Dataset excerpts:

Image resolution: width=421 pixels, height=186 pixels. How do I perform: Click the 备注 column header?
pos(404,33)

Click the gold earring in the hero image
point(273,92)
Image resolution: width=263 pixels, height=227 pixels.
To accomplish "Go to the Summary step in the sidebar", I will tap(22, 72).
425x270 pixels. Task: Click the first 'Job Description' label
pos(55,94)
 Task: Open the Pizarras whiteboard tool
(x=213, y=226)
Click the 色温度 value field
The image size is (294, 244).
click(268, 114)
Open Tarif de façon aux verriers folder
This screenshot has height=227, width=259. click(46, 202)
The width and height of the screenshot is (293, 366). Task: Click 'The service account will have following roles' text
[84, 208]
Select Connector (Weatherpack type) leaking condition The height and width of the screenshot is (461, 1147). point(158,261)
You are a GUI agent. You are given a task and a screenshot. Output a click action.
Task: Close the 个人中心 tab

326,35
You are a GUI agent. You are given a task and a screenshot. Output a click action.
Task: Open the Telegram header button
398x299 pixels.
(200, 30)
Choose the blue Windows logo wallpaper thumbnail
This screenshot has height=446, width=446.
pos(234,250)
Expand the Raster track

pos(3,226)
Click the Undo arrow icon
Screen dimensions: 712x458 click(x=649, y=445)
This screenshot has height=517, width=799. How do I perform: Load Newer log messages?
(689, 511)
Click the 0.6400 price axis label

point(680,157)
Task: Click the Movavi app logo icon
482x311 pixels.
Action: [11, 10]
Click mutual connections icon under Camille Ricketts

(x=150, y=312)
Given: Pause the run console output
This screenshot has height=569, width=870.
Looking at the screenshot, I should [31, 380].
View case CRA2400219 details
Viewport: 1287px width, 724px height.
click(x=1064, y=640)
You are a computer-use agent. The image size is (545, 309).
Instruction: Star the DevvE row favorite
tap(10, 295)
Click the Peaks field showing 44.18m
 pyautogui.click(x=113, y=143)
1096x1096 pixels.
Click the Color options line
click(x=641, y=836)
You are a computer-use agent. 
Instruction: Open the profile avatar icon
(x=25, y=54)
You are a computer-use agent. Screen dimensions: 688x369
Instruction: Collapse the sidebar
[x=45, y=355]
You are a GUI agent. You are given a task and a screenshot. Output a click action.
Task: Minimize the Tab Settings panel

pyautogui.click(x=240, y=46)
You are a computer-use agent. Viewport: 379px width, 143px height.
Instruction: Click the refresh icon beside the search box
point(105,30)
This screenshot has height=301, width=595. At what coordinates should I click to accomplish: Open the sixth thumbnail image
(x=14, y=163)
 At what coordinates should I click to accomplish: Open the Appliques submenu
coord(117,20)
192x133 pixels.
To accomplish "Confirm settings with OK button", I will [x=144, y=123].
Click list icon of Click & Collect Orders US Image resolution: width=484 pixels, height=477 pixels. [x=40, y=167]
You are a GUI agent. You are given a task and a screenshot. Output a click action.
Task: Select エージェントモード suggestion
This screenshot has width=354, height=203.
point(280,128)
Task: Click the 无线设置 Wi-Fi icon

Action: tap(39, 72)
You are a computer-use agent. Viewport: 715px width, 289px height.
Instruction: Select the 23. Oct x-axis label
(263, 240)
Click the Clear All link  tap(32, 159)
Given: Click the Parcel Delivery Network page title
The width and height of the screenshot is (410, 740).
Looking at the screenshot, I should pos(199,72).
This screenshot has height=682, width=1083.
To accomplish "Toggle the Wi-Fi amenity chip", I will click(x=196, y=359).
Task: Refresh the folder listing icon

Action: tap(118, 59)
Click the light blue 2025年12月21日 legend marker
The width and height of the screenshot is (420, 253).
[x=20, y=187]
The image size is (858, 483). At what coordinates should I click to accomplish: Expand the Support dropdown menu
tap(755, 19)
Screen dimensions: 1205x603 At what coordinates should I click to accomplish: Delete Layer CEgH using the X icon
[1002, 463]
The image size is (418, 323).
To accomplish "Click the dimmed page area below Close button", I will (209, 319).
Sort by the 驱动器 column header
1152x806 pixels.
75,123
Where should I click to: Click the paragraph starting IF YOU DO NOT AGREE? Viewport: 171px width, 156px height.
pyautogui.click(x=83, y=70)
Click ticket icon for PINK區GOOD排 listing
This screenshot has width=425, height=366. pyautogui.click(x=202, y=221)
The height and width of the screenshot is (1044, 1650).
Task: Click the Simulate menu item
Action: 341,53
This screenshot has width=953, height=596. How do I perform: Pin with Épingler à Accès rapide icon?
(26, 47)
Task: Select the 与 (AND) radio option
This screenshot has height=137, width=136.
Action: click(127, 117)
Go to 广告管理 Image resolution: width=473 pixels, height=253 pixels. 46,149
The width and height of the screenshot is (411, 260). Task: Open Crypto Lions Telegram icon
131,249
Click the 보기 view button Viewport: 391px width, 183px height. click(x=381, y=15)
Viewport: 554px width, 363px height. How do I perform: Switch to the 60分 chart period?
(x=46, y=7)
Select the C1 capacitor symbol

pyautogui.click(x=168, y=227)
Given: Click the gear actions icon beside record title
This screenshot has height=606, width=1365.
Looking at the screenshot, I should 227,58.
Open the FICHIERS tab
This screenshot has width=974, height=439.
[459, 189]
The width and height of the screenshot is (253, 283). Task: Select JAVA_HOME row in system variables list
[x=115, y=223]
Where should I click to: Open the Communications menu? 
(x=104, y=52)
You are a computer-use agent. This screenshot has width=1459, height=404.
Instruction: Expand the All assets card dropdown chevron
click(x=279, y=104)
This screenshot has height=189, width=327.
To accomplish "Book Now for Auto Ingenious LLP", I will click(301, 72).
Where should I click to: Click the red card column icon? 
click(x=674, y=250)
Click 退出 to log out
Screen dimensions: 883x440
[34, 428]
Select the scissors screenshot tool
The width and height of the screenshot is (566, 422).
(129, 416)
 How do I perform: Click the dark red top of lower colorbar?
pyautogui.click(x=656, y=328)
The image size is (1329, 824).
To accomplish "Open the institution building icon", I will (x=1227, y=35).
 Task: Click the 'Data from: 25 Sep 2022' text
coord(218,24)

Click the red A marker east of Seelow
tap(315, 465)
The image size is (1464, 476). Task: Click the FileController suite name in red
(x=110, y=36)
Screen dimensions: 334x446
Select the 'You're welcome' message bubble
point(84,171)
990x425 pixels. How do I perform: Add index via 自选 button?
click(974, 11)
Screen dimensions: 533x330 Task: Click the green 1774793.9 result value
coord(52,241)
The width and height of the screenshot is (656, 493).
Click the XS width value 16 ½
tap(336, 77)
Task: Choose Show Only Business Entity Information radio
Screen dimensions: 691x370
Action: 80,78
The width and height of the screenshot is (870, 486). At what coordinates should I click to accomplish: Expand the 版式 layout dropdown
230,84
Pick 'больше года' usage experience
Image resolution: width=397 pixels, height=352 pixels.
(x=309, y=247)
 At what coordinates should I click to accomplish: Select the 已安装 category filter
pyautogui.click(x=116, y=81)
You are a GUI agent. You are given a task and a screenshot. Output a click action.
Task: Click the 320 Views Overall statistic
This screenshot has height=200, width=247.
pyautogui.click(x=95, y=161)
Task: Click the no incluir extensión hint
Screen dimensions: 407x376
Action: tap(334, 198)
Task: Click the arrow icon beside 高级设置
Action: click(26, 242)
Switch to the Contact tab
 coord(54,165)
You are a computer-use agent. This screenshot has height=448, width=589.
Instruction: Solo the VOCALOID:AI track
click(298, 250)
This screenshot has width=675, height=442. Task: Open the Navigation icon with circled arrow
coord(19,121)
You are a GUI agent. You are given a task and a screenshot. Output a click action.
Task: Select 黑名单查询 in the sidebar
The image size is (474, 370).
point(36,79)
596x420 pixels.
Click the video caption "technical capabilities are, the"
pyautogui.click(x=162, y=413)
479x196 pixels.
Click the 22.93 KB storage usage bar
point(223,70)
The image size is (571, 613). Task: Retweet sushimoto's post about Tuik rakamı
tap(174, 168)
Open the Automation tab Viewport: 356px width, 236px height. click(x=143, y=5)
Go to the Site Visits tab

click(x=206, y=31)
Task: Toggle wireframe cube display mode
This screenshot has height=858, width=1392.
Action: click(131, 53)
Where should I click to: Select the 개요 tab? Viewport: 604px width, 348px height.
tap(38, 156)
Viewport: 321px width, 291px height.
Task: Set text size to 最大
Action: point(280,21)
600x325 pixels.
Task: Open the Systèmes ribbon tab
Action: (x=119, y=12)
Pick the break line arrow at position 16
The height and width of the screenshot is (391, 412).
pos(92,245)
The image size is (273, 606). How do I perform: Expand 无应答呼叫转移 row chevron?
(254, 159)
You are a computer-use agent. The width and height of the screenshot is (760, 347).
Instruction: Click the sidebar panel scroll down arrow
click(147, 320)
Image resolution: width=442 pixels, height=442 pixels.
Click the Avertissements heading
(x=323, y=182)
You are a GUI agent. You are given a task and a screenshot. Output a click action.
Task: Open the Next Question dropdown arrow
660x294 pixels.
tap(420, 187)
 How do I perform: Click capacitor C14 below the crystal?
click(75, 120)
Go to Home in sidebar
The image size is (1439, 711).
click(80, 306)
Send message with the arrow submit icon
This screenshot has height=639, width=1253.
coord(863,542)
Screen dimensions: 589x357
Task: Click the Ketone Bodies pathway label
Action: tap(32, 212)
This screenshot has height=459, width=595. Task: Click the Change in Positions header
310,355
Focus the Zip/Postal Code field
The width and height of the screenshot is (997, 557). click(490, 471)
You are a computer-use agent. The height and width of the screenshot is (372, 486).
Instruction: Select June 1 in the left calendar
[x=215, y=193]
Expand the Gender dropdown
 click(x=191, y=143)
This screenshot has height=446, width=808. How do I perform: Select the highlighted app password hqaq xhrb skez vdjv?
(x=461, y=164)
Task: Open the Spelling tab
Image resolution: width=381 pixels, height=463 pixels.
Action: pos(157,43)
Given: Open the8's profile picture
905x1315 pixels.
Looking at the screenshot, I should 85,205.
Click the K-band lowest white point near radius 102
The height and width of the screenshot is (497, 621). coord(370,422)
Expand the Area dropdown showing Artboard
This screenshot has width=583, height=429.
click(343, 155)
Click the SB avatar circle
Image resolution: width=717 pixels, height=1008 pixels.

Your task: Reproduce exactly the lines from the one containing "Image resolution: width=442" through the last line of the records above, including both, and nothing else.

Task answer:
Image resolution: width=442 pixels, height=442 pixels.
Click the Avertissements heading
(x=323, y=182)
You are a GUI agent. You are given a task and a screenshot. Output a click action.
Task: Open the Next Question dropdown arrow
660x294 pixels.
tap(420, 187)
 How do I perform: Click capacitor C14 below the crystal?
click(75, 120)
Go to Home in sidebar
The image size is (1439, 711).
click(80, 306)
Send message with the arrow submit icon
This screenshot has height=639, width=1253.
coord(863,542)
Screen dimensions: 589x357
Task: Click the Ketone Bodies pathway label
Action: tap(32, 212)
This screenshot has height=459, width=595. Task: Click the Change in Positions header
310,355
Focus the Zip/Postal Code field
The width and height of the screenshot is (997, 557). click(490, 471)
You are a computer-use agent. The height and width of the screenshot is (372, 486).
Instruction: Select June 1 in the left calendar
[x=215, y=193]
Expand the Gender dropdown
 click(x=191, y=143)
This screenshot has height=446, width=808. How do I perform: Select the highlighted app password hqaq xhrb skez vdjv?
(x=461, y=164)
Task: Open the Spelling tab
Image resolution: width=381 pixels, height=463 pixels.
Action: pos(157,43)
Given: Open the8's profile picture
905x1315 pixels.
Looking at the screenshot, I should 85,205.
Click the K-band lowest white point near radius 102
The height and width of the screenshot is (497, 621). coord(370,422)
Expand the Area dropdown showing Artboard
This screenshot has width=583, height=429.
click(343, 155)
Click the SB avatar circle
Image resolution: width=717 pixels, height=1008 pixels.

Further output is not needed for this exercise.